If you want to get the most recent version of your pdf, you have to start at the
end to determine if there are any updates or not. Have a look in section
7.5.6 (Incremental updates) ofr further details.
> Anyone think looking at the COSObject will be any faster than rewriting
> the parser?
A few weeks ago I invested some time in incremental updates but I didn't find
a solution. I think our parser isn't that bad and it should be possible to improve
it to handle incremental updates.
> The documents I have are all confidential, so unfortunately I can't share
> them, but there are some other[1] issues[2] which seem to be somewhat
> related. I'm going to keep looking for a file I can get approved for
> release so I can upload it to JIRA with an exact stacktrace and
> everything.
>
> [1] https://issues.apache.org/jira/browse/PDFBOX-569
> [2] https://issues.apache.org/jira/browse/PDFBOX-720
Especially [2] gives some good pointers.
BR
Andreas Lehmkühler
Re: Parsing issues & duplicate objects
Posted by Ad...@swmc.com.
Thanks for the response Andreas. I read through the section of the PDF
spec on the tailer and xref table, and I think I understand it all.
However, I'm coming across a situation where I don't know how it's
supposed to be parsed. It's a file which has been incrementally updated
one time. The xref table for the original document says that object 2,
generation 0 should be 130 bytes into the file.
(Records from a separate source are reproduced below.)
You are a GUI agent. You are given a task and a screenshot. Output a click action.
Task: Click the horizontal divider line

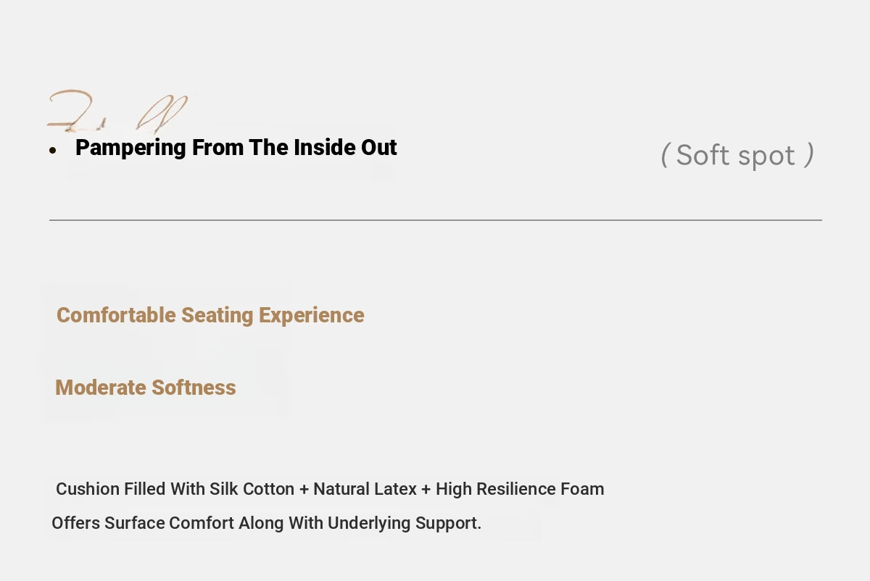pyautogui.click(x=436, y=220)
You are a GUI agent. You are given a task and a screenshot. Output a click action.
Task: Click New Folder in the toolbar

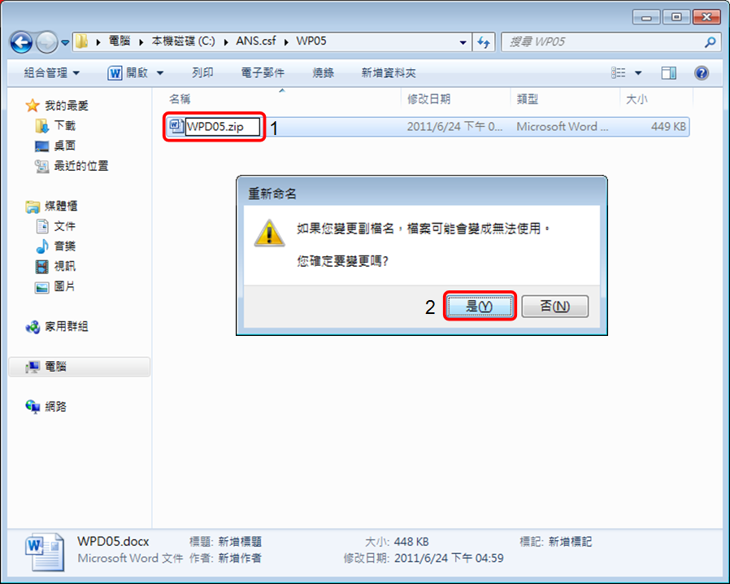(x=389, y=72)

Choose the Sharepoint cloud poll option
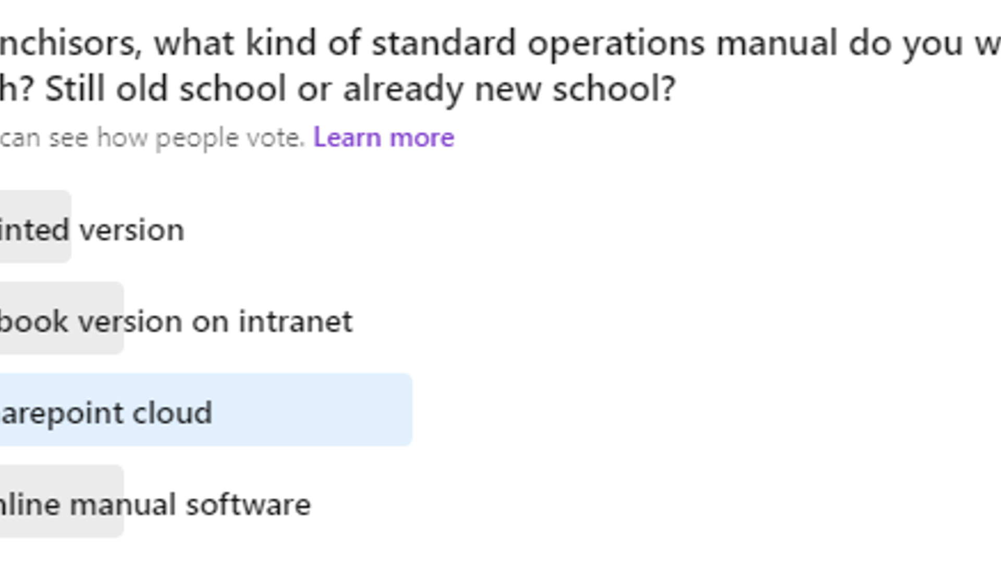pyautogui.click(x=106, y=413)
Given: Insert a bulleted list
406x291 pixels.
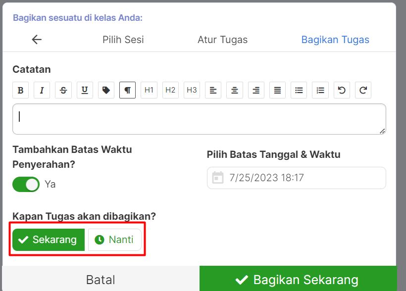Looking at the screenshot, I should [298, 90].
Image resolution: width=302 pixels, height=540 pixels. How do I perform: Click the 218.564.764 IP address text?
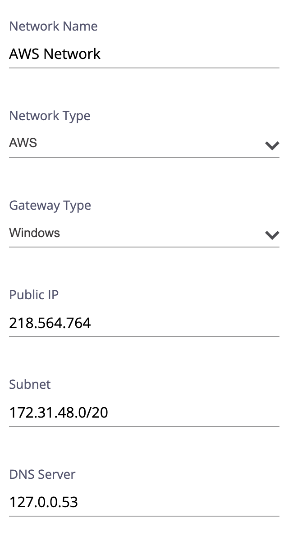(50, 323)
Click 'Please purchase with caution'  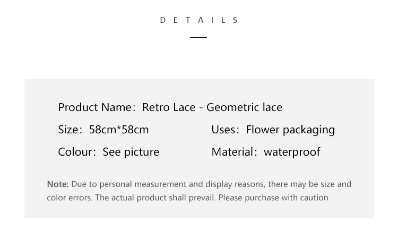[x=273, y=198]
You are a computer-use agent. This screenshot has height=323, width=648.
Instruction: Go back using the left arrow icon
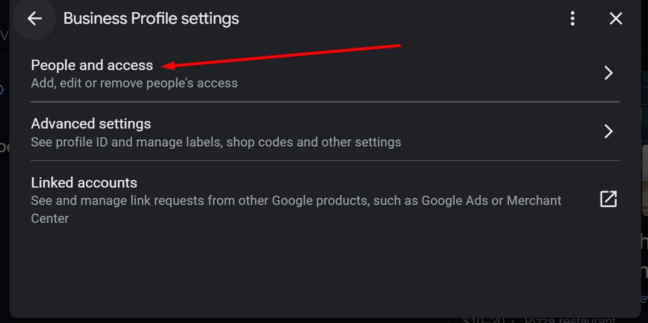point(34,19)
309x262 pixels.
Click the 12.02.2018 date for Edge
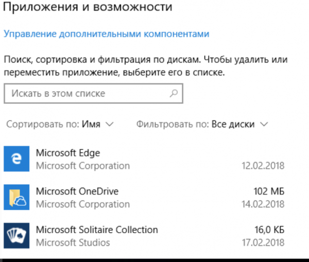pyautogui.click(x=263, y=166)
It is, and here's the
definition:
2 0 obj<</Type/Pages/Kids[3 0 R 4 0 R]/Count 17>>
endobj
However, the second xref table says that 2, 0 is at byte offset 775205.
This is also true and here's what I find at that location:
2 0 obj
<<
/Type /Pages
/Kids [ 3 0 R 4 0 R ]
/Count 17
/Parent 218 0 R
>>
endobj
Now, in this case, they're both Pages and the Kids and the Count match, so
it should not make much difference in how it's handled, but my question
is: had they been different, how should that have been handled? I can say
for certain that the current PDFBox code takes the first one it finds
(technically, it is overwritten with the second one, but then
PDFParser::resolveConflicts() puts it back). I have a hunch the last one
if the one we really want, as that should have everything the old one had,
the latest revisions, and plus possibly more items in the dictionary.
I think the issue I'm facing is unrelated to the parser not starting at
the bottom and following the xref tables. I found out what is happening
with my file... document.dereferenceObjectStreams(); (line 207 of
PDFParser.java) overwrites the correct data with some junk which doesn't
belong there. If I comment out this line, everything works fine. I
believe the proper solution will be to not overwrite existing nodes, but
only to add new ones. This is what is done when a duplicate ID is found
outside of a stream (technically it's overwritten and then restored by the
conflict resolver, but the effect is the same). I hope to have enough
time to make that change and test it out tomorrow. I'll make a JIRA issue
once I get to the bottom of it.
----
Thanks,
Adam
From:
"Andreas Lehmkühler" <an...@lehmi.de>
To:
dev@pdfbox.apache.org
Date:
08/19/2010 00:49
Subject:
Re: Parsing issues & duplicate objects
Hi
> I'm trying to find some solution to the problem of documents which have
> multiple objects with the same object ID and revision number. I have
some
> documents which cause NPE and hence the documents can not be merged. I
> realize these are out of spec, but when the files are opened with Adobe
> Reader, they are rendered just fine. So (non-technical) people figure
if
> Adobe Reader can read it, why can't our software deal with it?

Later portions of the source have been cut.